Saddledrive. You may have heard of it, but if you haven't worked in the cycling industry in the last few years it's likely you haven't. According to its website, Saddledrive "brings together America's leading independent bicycle dealers for their first chance to see next year's products from the best vendors in the industry."
I'm usually hesitant to trust words like "best" and "leading," but whether those words are true or not, we at Yawp! are honored to have been selected to go to the three day event in Ogden, UT.
So what kind of crazy new bike stuff did we see and what does it mean for you?
The Crazy New Bike Stuff That We Saw
I didn't go look at any of it. I was too busy:
Riding Surly Bikes
Yup. In a fantasy land of carbon frames, 10-pound full suspension road bikes, disc brake saddles, and gloves that wirelessly pick your nose, I went and rode steel bikes. Is this because I'm a curmudgeonly luddite? No. There's a fine line between a valuable advancement in cycling technology and a gimmick.
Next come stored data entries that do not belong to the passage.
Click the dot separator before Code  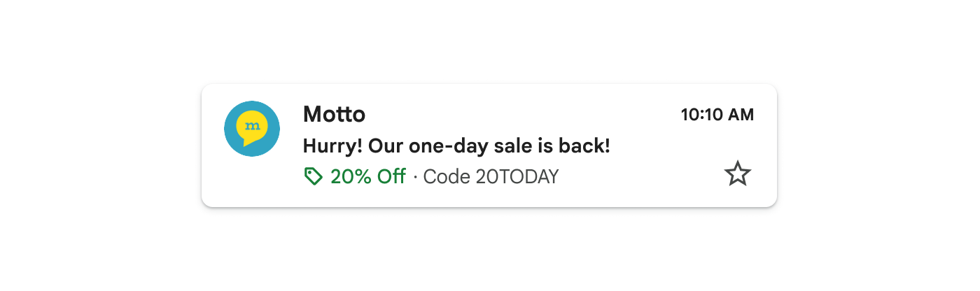[x=415, y=177]
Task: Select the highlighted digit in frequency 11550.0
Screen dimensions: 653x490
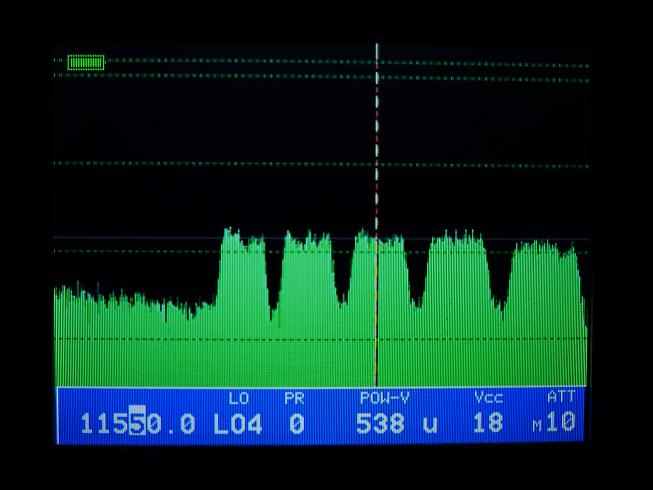Action: pos(138,424)
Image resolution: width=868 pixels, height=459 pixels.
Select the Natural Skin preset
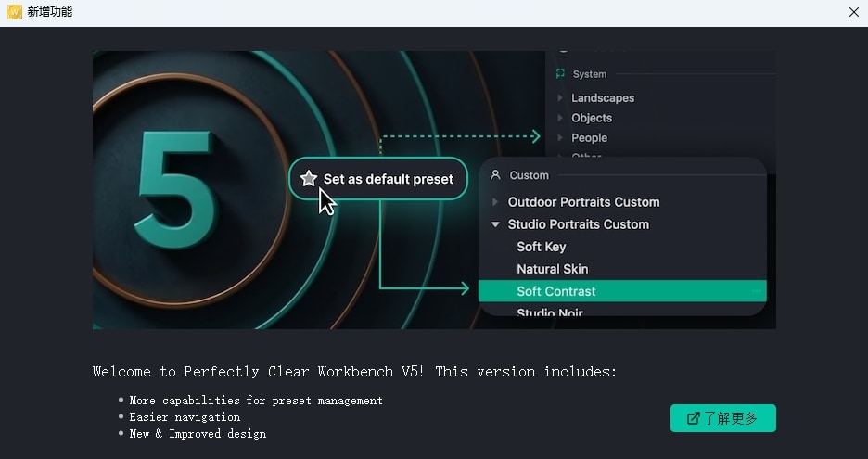click(x=552, y=269)
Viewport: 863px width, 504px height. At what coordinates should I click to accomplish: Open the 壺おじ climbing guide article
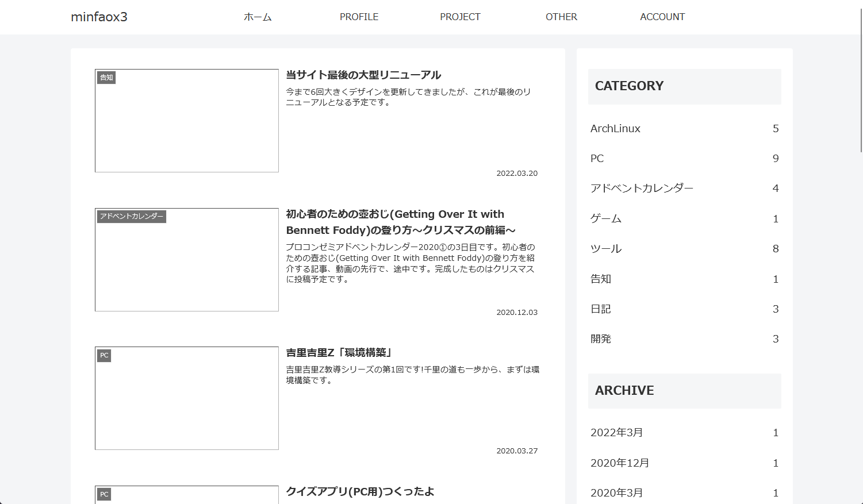(396, 221)
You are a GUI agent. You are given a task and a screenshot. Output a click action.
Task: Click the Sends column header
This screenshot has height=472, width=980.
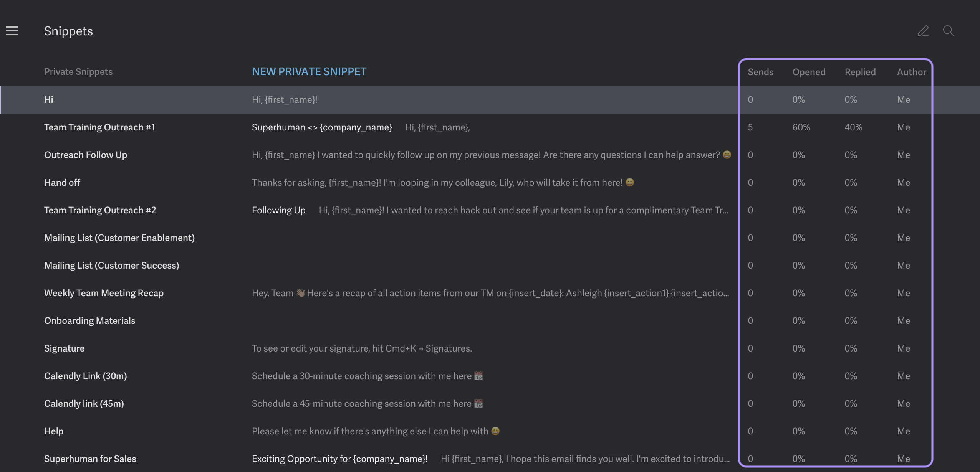tap(760, 72)
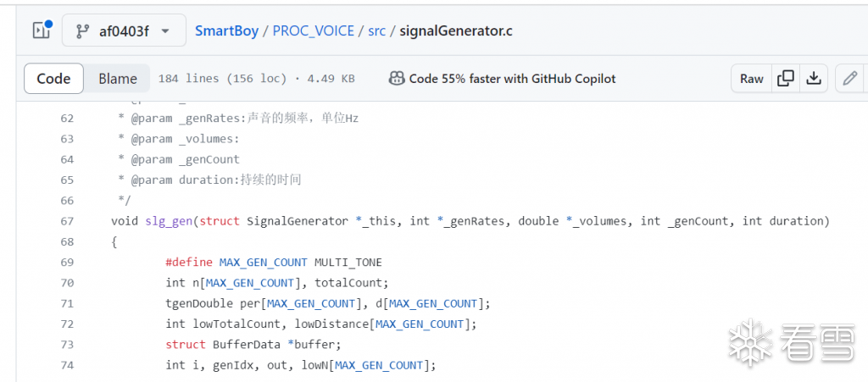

I'll be the first to admit to having been surprised in the past by what I'd thought was a gimmick but was actually a beneficial invention, so I'm not against trying an endurance bike that injects you with electrolytes or a 9" fatbike full of helium, but I'm not willing to stand in line to ride one.
On the event's first morning, I went to see some pals in the Surly tent and I asked them how I could best take advantage of Saddledrive. They handed me an Instigator with 27.5 wheels and told me to disappear for a few hours. Yeah, obviously they were trying to get rid of me, but their advice was useful nonetheless.
I've spent some time on a 26+ Instigator (which you can read about here), and I was really blown away by how nimble the bike was with the 27.5 wheels. I had remembered the Instigator feeling a little disorienting on climbs, which I had attributed to the slack headtube. However, with 27.5 wheels, the bike was a stellar climber while still eating up chunky descents faster than I can eat chunky ice cream (which is real fast).
I rode and loved that Instigator through some countryside that I could barely believe was Utah.
Even though it's only rained one other time in Utah since it achieved statehood, it was raining as I set out. I didn't care. The rain and the wet foliage were kind of refreshing. The day-to-day operation of a bicycle shop, as enjoyable as it is, often leaves introverts with insufficient time for insular weirdness, or whatever we use all of that alone time for. This particular ride felt like the first time I'd been alone with neither a schedule to keep or a deadline looming for a long, long time. Thanks to both Surly and their parent company, QBP, for that.
There was a cold breeze at the top of the mountain, but the clouds broke just as I arrived. The picture does justice to neither the view nor the Instigator.
I continued to ride for another couple of hours. There's a trail at Snowbasin called Sardine that seems to descend forever though a spectacular forest, with some pretty stellar views. I've been to Utah kind of a lot, and I've never seen anything like this.
I rode Icebox Canyon, which really deserved a lot of photos, but the (very steep) trail was so much fun I could not make myself stop (almost literally). I took the picture below at the bottom; you'll just have to imagine following this river through a lush and narrow valley. Not that I doubt your imagination, but it's better than you're imagining.
I was thoroughly impressed with the Instigator and with Snowbasin, not to mention a little tired, so I returned the bike to the Surly tent and found some lunch. After lunch, there was nothing better to do than repeat the ride on a different bike.
That Karate Monkey wasn't my size and it was still amazing. I hadn't ridden a single speed in years, and I certainly didn't remember it being any fun. It was, though. In fact, it was so much fun that I chose the Karate Monkey later that evening when I:
Rode Bikes With Surly
There isn't much going on in Ogden at night, so Surly took us on a late-night beer-and-campfire ride. It was the kind of ride that produces about 100 photos that are either completely black or blurry.
Within two or three minutes of leaving downtown, we were on some rolling, narrow singletrack. Our flickering commuter lights cast insectile flashes through dense, low branches. The trail was bench-cut, so to our right was a 6-foot wall of dirt and to the left a bottomless chasm. The forest closed in around us as we rolled through it half-blind, and from an arena nearby an absurd and unintelligible voice boomed over a loudspeaker, like an etherial being welcoming us in an alien tongue to a preternatural woodland. If someone told me I'd dreamed the whole thing, I'd believe them.
Despite a number of campfire beers, I woke up in good time and caught the shuttle back to Snowbasin in order to take care of some important business:
Riding More Surly Bikes
On Saddledrive's second day, I took out a properly-sized Karate Monkey, and had even more fun. I probably bring this up too often in blog posts, but we sell Surly bikes because we ride them, and we ride them because we love them.
Something else about Surlys that are pretty great: if you have a garage full of old parts, most of them will probably fit on a Surly frame. For example, I already had everything I needed to build this bike except for a Karate Monkey frame, which I bought promptly upon my return from Saddledrive.